## Text passage

▬▬▬▬▬▬

Let's encrypt is a free service which provides free SSL

certificates. It is fully automated and there are a few tools to

generate your certificates with it. In the following lines, I will

just explain how to get a certificate in a few minutes. You can find

more informations on [Let's Encrypt website](https://letsencrypt.org).

To make it simple, the tool we will use will generate some keys on the

computer, send a request to Let's Encrypt service which will use http

challenging (there are also dns and another one kind of challenging)

to see if you really own the domain for which you want the

certificate. If the challenge process is ok, you have the certificate.

it.**

While the following is right for OpenBSD, it may change slightly for

others systems. Acme-client is part of the base system, you can read

the man page acme-client(1).

Prepare your http server

For each certificate you will ask a certificate, you will be

challenged for each domain on the port 80. A file must be available in

a path under "/.well-known/acme-challenge/".

You must have this in your **httpd** config file. If you use another

web server, you need to adapt.

server "mydomain.com" {

root "/empty"

listen on * port 80

location "/.well-known/acme-challenge/*" {

root { "/acme/" , request strip 2 }

}

}

The `request strip 2` part is IMPORTANT. (I've lost 45 minutes figuring

out why root "/acme/" wasn't working.)

▬▬▬▬▬▬

## Data shown
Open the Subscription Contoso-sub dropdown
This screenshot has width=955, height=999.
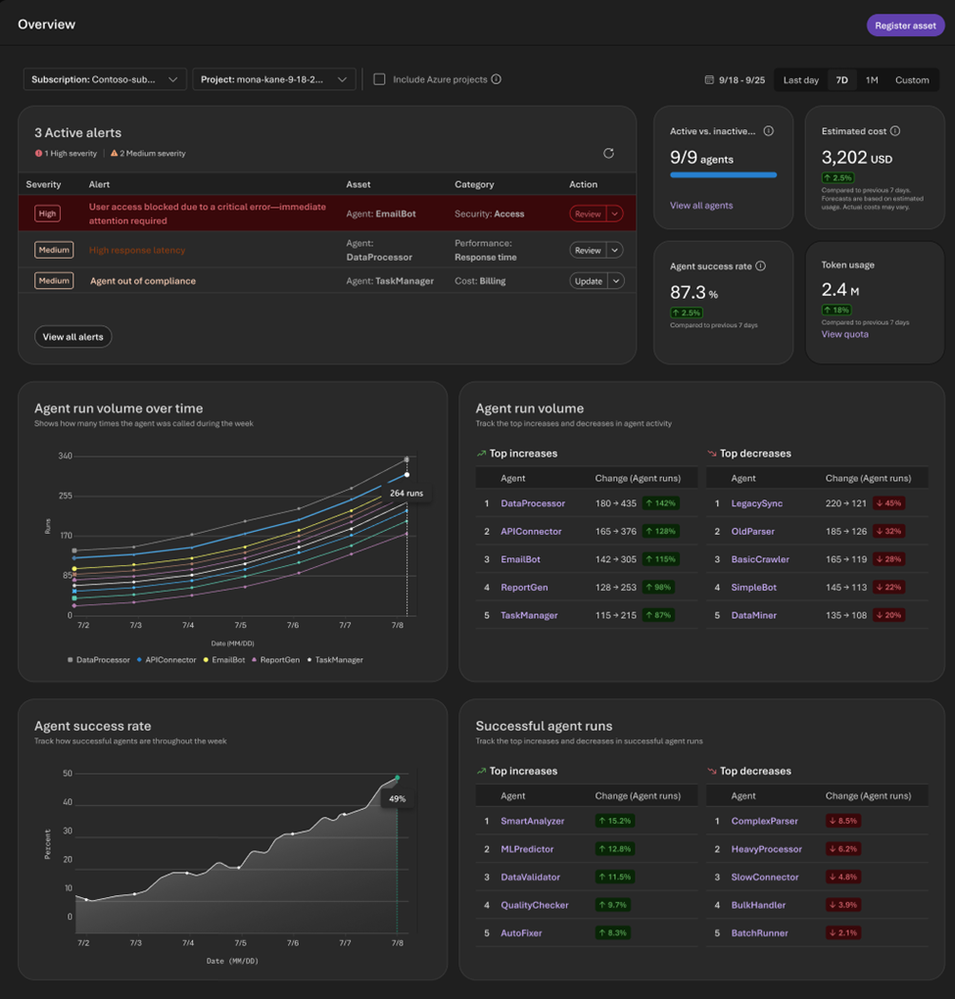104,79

▬▬▬▬▬▬

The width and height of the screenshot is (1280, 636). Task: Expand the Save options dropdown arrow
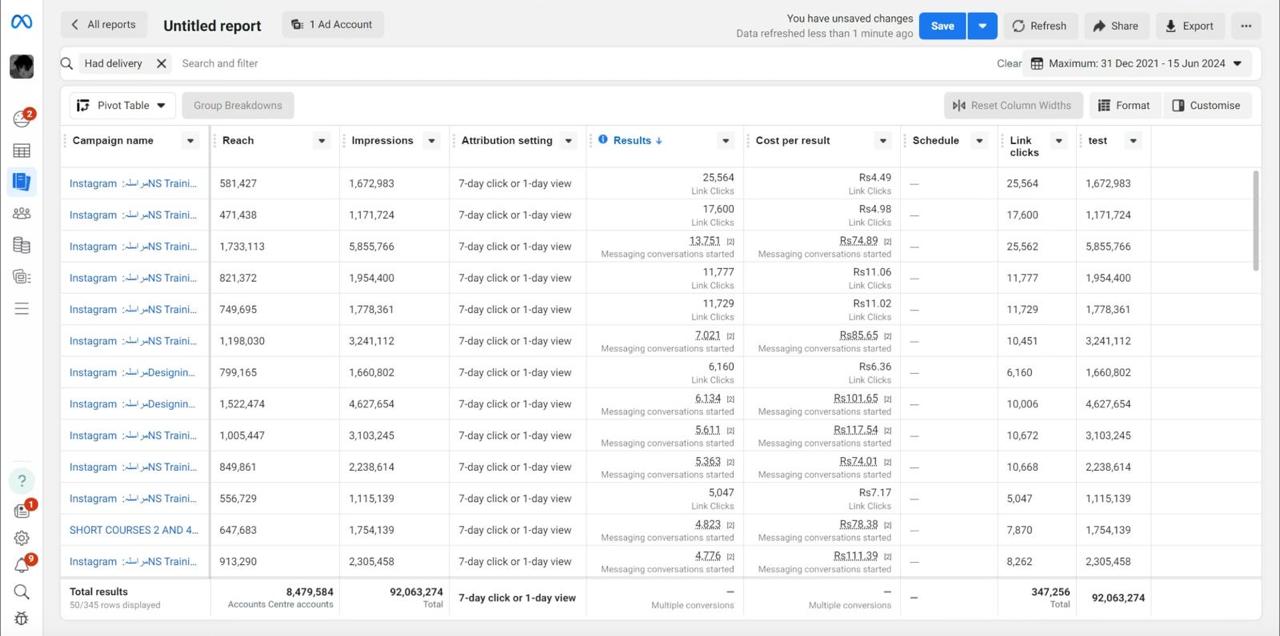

▬▬▬▬▬▬

## Parts of the exercise
a) According to the Let's Encrypt text, on which port is each domain challenged?
b) Reproduce part of the Let's Encrypt text verbatim. Begin at the words "Let's encrypt is" and stop after "[Let's Encrypt website](https://letsencrypt.org).".

## Expected outputs
a) Port 80.

b)
Let's encrypt is a free service which provides free SSL

certificates. It is fully automated and there are a few tools to

generate your certificates with it. In the following lines, I will

just explain how to get a certificate in a few minutes. You can find

more informations on [Let's Encrypt website](https://letsencrypt.org).